The servant poured, the coffee steamed. I drank.
“I was saying, Major Jones … you’ve been in this city long enough to know that nobody knows everything. Damnation, none of us even know half of what we think we do. Five men living along Villere going to give you six different answers, you ask them a simple question. Been living here all my life and I don’t know the half.”
“You used me.”
He frumped his grandly padded chin and nodded. Flesh rippled downward. “Now, that’s another thing entirely, cher. Acourse I used you. I won’t deny it. And you used me. Didn’t you? We enjoyed ourselves a transac
tion of mutual benefit. That’s the thing you have to understand about us down here … we take it for granted that life is made up of using other people. Instead of being hypocrites about it, we put some manners on it. Try to do it gracefully, if not graciously. Folks down here have realistic expectations of their fellow man. Say nothing of their fellow woman.” He grinned, with a dough-ball suspended before his mouth. “You got what you wanted. Now, didn’t you?”
Yes, I had gotten what I wanted. But I had not wanted it to be gotten so.
He barely chewed the treat, but swallowed eagerly. His breast was littered with crumbs and dusted with sugar.

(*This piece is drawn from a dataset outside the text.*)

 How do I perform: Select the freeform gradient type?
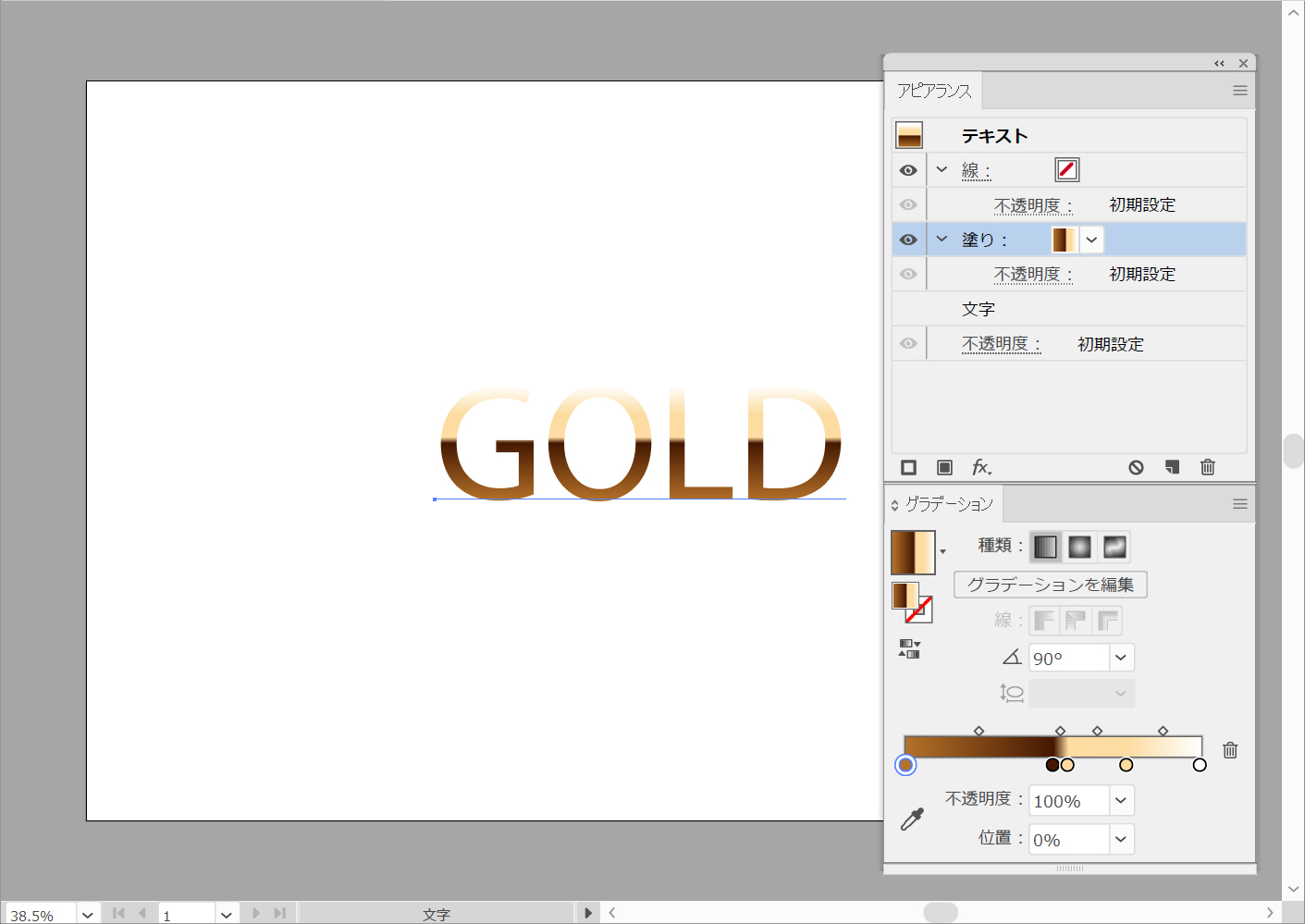(x=1114, y=547)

He touched the corner of his mouth with a napkin. Which was not immaculate.
“That’s the thing about New Orleans, now. It’s a generous city. Give you what you want before you hardly know to ask for it. Trouble is, acourse, that many a man wants a number of things that aren’t particularly good for him. And those sorts of things are a New Orleans specialty.” He lofted another ball of dough. Indeed, they were so light they almost floated. Only the snow of sugar weighed them down. “Like these beignets here. Delicious. And bad for you in just about every way there is. But New Orleans is going to give you all of them you want. Yes, sir. Unto a surfeit, Major Jones. Unto a surfeit …”
He ate and smiled. A dab of powdery sugar adhered to his nose. “Many’s the man who leaves us sadder, but wiser.” He dusted himself with his napkin again and added, “I’d say, you should be a happy man, cher. You’re getting up from the table with all your winnings. Seems to me, our fair city’s been good to you.”
“Do you know what happened on the river today?”
“No. And I don’t want to know. See, now. I collect facts. It’s like collecting buttons. You don’t have to do a thing with ’em, you don’t want to. Facts are no bother. But too much outright knowledge makes a man uncomfortable. Simon-Peter, the major looks to me to want more coffee. And the truth is, I’m going to be cautious around you from now on. Careful as a poor relation in the visiting parlor. I didn’t take you for a fool. I’m not this old for nothing. But I will admit to misapprehending the degree of your cleverness.”